Over 15 years ago, my husband and I visited my relatives in Northern Ireland.  We talked a good deal about the “troubles” in Ireland.  When we suggested that the day would come when the Catholics and Protestants would no longer be killing each other and they could enjoy peace, it was met with great concern.  This is because Ireland’s economy was based on the security business.  If there were peace, my cousins explained, there would be an economic crisis.  Some huge percentages of the Irish were employed in businesses that were there to help keep citizens safe.  How strange.   They were actually invested in keeping things the way they were.   Now all of that has changed for Ireland in the past decade, but my point is the same.   People fear change.  Homeschooling inadvertently advertises change.  Like it or not, we are all challengers of the status quo, albeit very reluctant ones.

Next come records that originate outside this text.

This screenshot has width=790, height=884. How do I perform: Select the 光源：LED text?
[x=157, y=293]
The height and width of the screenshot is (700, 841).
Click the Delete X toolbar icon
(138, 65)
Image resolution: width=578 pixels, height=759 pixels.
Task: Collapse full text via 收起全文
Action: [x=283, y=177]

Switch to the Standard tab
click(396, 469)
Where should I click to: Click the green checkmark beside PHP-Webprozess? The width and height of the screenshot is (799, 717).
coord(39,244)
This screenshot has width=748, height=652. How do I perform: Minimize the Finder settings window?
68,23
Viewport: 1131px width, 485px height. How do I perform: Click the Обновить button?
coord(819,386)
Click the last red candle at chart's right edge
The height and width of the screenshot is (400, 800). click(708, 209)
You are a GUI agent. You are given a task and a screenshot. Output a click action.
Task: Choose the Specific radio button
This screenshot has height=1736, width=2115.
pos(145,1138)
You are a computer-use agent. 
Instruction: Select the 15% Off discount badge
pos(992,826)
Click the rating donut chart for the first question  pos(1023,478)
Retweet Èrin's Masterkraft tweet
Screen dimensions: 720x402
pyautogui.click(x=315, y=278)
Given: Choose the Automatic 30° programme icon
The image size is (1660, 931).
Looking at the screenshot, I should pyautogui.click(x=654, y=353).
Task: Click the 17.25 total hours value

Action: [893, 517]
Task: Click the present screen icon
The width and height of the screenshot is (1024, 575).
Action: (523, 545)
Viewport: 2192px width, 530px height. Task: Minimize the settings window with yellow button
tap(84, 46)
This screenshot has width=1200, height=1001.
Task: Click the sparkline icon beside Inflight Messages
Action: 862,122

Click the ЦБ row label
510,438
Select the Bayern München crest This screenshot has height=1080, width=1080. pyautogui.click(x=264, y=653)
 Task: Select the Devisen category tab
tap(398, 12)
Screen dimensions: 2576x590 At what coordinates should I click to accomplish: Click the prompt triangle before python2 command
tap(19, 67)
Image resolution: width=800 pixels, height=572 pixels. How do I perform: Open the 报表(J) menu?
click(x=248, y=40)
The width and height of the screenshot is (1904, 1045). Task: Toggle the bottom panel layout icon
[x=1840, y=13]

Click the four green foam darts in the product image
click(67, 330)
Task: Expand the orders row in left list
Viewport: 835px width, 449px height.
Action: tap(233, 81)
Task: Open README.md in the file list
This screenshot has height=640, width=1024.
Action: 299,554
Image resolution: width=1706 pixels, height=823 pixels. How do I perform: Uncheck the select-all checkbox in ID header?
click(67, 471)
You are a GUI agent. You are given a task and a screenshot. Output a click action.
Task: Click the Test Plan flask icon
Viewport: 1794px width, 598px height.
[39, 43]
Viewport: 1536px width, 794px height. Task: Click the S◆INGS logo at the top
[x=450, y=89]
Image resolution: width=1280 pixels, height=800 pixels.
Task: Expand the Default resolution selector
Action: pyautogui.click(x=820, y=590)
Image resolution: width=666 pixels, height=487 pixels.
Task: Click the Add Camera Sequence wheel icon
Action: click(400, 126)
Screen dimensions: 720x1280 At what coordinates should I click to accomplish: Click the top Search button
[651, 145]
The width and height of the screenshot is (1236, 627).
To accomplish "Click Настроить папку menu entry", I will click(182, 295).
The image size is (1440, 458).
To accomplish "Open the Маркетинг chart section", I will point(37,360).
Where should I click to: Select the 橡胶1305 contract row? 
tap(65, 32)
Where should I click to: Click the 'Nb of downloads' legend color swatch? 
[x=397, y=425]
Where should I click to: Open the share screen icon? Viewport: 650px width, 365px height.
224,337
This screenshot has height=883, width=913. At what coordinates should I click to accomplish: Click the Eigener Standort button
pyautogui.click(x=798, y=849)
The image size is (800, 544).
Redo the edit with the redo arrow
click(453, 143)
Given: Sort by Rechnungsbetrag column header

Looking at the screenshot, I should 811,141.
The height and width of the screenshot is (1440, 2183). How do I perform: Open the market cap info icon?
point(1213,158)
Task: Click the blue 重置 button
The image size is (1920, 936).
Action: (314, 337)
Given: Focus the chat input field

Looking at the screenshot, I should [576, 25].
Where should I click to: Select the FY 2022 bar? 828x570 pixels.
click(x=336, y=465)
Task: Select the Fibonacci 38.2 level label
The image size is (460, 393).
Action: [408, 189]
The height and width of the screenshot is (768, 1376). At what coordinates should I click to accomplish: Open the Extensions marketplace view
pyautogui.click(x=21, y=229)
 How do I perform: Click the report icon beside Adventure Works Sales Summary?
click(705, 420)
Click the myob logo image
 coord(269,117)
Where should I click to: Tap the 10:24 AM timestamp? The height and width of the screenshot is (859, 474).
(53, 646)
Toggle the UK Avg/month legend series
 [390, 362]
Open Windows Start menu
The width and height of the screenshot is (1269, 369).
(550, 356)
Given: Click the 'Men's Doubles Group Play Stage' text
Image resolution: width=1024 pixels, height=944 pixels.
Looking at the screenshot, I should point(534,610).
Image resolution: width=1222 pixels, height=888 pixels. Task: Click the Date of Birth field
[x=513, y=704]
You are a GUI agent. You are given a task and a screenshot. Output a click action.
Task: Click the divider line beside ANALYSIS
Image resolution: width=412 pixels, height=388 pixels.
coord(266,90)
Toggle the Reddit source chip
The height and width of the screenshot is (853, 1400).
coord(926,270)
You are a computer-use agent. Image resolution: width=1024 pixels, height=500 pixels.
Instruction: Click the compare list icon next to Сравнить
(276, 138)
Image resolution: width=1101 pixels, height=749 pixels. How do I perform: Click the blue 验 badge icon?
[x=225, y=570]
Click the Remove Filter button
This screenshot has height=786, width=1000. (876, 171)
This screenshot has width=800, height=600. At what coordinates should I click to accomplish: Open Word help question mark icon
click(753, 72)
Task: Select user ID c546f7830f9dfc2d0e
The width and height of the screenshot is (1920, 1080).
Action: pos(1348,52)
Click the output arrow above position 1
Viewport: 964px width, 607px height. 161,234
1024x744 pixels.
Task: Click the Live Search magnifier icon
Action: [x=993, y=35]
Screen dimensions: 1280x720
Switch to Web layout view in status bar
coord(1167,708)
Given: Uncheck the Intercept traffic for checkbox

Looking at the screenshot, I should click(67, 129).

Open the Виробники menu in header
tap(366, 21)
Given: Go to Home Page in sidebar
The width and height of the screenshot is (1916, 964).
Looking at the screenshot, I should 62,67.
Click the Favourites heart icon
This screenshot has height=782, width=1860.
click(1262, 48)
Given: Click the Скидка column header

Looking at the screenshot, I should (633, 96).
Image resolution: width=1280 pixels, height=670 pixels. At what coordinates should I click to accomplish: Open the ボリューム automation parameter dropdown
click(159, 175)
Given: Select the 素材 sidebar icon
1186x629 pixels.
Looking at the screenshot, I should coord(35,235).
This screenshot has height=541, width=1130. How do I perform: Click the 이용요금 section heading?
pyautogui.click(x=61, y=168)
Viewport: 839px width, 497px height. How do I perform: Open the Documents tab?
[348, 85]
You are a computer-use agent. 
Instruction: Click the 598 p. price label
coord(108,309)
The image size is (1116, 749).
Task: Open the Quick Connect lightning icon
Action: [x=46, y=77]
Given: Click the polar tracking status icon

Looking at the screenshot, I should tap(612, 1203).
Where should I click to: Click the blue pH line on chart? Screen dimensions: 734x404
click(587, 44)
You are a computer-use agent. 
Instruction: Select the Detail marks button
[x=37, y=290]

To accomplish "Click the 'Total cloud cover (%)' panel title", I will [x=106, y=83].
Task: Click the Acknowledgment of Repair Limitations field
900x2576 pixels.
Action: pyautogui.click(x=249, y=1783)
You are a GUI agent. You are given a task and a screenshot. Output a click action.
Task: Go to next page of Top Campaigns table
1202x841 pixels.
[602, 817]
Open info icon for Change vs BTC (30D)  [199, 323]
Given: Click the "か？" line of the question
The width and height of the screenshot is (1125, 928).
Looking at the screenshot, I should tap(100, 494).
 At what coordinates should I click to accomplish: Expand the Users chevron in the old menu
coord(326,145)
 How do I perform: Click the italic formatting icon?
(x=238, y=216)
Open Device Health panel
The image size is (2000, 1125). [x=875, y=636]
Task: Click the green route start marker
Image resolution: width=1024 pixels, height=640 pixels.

 How do we wriggle out of this “challenger” role that has been tossed onto us, without self-deprecation and without betraying our Lord?  

Anyone who has played a game of chess understands that occasionally one’s hand is forced.  You get pinned and doing nothing is not an option.  Sometimes you get forked, which means that you are going to take a hit no matter what your move is, so it’s a matter of doing what will result in the least damage and perhaps position you to better defend your King.  Doing nothing is not an option.  Quitting means you played and lost, so that’s no good either.  No, you have to make thoughtful and strategic moves.  You have to do your very best.  You have to act.

I think homeschoolers are pinned.   We have kept our heads down for years, but it has not served us well because people do not know who we are and what we are.   Many think that we beat our children at 9:00 am, wash down some greasy eggs with a quart of Piels, step outside in our long johns to slop the hogs, and then go in and beat our children some more.   

We have tried to walk a tightrope.  We obediently pay our taxes.  We don’t criticize our public school system, because we know that they are not evil or wrong or inferior and we know what a tough job they have.   We shy away from close examination by our friends, neighbors, families and, especially, our politicians, because we know what they don’t know and we know our methods could easily be misread, misunderstood, misinterpreted and just plain old missed.  Homeschooling is like that.   It is very hard to know how it works unless you’ve done it.   Consequently, we don’t toot our horns too loudly, either.  We just want to be permitted to educate our children ourselves!   That’s all!  Hence, this exquisite balancing act.

Enough with the explanations.  Like it our not, we have to step out into the spotlight and do a little good old-fashioned public relations and marketing.   Yes, it could result in more attention, more scrutiny.  I think that’s going to happen anyway.   Better that we take the lead.   More offense and less defense.    

Put on your seatbelts.  What if all the back to school issues of local newspapers and publications like “MetroKids” had Try Homeschooling!  It works for us! as an anchor article?   What if the annual Public School Scores that newspapers in all major cities publish each year included a section that listed all of the accomplishments of local homeschoolers. What if the HSLDA increased it’s annual membership by $10 and the money went to advertising (in secular publications) that would bolster the image of homeschoolers in America

 Remember Proverbs 28:1 instructs us on this.  “The guilty flee where none pursue, the righteous are as bold as a lion.”   

It’s very possible that the uninformed masses are closing in on us no matter what we do.

Perhaps it is time to be the bold lion, satisfy this national curiosity (friendly or not) and show them just how diplomatic, civilized, intelligent and hard-working we are.